▸ **Activity**: Retype all of the entries precisely.

▸ **Data entries**:
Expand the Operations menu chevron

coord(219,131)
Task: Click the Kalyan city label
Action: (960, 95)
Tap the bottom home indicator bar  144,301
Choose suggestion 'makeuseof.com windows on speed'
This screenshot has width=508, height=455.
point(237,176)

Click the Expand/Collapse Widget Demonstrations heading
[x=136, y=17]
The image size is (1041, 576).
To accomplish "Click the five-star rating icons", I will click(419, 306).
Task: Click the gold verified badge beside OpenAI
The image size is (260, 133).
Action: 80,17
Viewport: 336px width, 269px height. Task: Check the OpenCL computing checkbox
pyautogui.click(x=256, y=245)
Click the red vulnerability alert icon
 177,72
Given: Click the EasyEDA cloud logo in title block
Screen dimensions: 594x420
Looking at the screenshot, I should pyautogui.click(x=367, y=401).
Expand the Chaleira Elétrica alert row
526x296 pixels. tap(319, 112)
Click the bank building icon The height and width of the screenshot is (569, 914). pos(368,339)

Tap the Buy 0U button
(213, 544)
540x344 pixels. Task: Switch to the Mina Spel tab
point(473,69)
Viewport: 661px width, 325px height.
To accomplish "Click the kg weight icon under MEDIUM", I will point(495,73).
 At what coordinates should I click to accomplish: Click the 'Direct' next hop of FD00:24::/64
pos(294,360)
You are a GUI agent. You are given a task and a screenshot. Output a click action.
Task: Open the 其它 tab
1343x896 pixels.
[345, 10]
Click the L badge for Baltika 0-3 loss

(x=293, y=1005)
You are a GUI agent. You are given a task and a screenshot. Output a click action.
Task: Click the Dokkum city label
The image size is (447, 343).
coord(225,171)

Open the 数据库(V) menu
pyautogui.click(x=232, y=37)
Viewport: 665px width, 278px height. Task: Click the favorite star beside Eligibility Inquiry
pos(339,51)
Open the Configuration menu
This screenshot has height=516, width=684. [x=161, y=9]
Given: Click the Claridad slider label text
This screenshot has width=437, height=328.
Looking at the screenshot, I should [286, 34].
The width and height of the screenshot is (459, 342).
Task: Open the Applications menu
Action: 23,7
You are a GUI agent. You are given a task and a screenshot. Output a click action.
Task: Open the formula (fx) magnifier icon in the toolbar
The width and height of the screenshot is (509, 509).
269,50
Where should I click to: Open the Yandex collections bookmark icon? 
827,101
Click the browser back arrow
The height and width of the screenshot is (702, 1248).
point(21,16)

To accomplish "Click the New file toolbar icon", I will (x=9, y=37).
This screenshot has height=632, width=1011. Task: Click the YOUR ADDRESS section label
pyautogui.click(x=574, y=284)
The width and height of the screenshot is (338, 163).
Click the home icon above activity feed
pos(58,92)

▸ **Written solution**:
Expand the Operations menu chevron

coord(219,131)
Task: Click the Kalyan city label
Action: (960, 95)
Tap the bottom home indicator bar  144,301
Choose suggestion 'makeuseof.com windows on speed'
This screenshot has width=508, height=455.
point(237,176)

Click the Expand/Collapse Widget Demonstrations heading
[x=136, y=17]
The image size is (1041, 576).
To accomplish "Click the five-star rating icons", I will click(419, 306).
Task: Click the gold verified badge beside OpenAI
The image size is (260, 133).
Action: 80,17
Viewport: 336px width, 269px height. Task: Check the OpenCL computing checkbox
pyautogui.click(x=256, y=245)
Click the red vulnerability alert icon
 177,72
Given: Click the EasyEDA cloud logo in title block
Screen dimensions: 594x420
Looking at the screenshot, I should pyautogui.click(x=367, y=401).
Expand the Chaleira Elétrica alert row
526x296 pixels. tap(319, 112)
Click the bank building icon The height and width of the screenshot is (569, 914). pos(368,339)

Tap the Buy 0U button
(213, 544)
540x344 pixels. Task: Switch to the Mina Spel tab
point(473,69)
Viewport: 661px width, 325px height.
To accomplish "Click the kg weight icon under MEDIUM", I will point(495,73).
 At what coordinates should I click to accomplish: Click the 'Direct' next hop of FD00:24::/64
pos(294,360)
You are a GUI agent. You are given a task and a screenshot. Output a click action.
Task: Open the 其它 tab
1343x896 pixels.
[345, 10]
Click the L badge for Baltika 0-3 loss

(x=293, y=1005)
You are a GUI agent. You are given a task and a screenshot. Output a click action.
Task: Click the Dokkum city label
The image size is (447, 343).
coord(225,171)

Open the 数据库(V) menu
pyautogui.click(x=232, y=37)
Viewport: 665px width, 278px height. Task: Click the favorite star beside Eligibility Inquiry
pos(339,51)
Open the Configuration menu
This screenshot has height=516, width=684. [x=161, y=9]
Given: Click the Claridad slider label text
This screenshot has width=437, height=328.
Looking at the screenshot, I should [286, 34].
The width and height of the screenshot is (459, 342).
Task: Open the Applications menu
Action: 23,7
You are a GUI agent. You are given a task and a screenshot. Output a click action.
Task: Open the formula (fx) magnifier icon in the toolbar
The width and height of the screenshot is (509, 509).
269,50
Where should I click to: Open the Yandex collections bookmark icon? 
827,101
Click the browser back arrow
The height and width of the screenshot is (702, 1248).
point(21,16)

To accomplish "Click the New file toolbar icon", I will (x=9, y=37).
This screenshot has height=632, width=1011. Task: Click the YOUR ADDRESS section label
pyautogui.click(x=574, y=284)
The width and height of the screenshot is (338, 163).
Click the home icon above activity feed
pos(58,92)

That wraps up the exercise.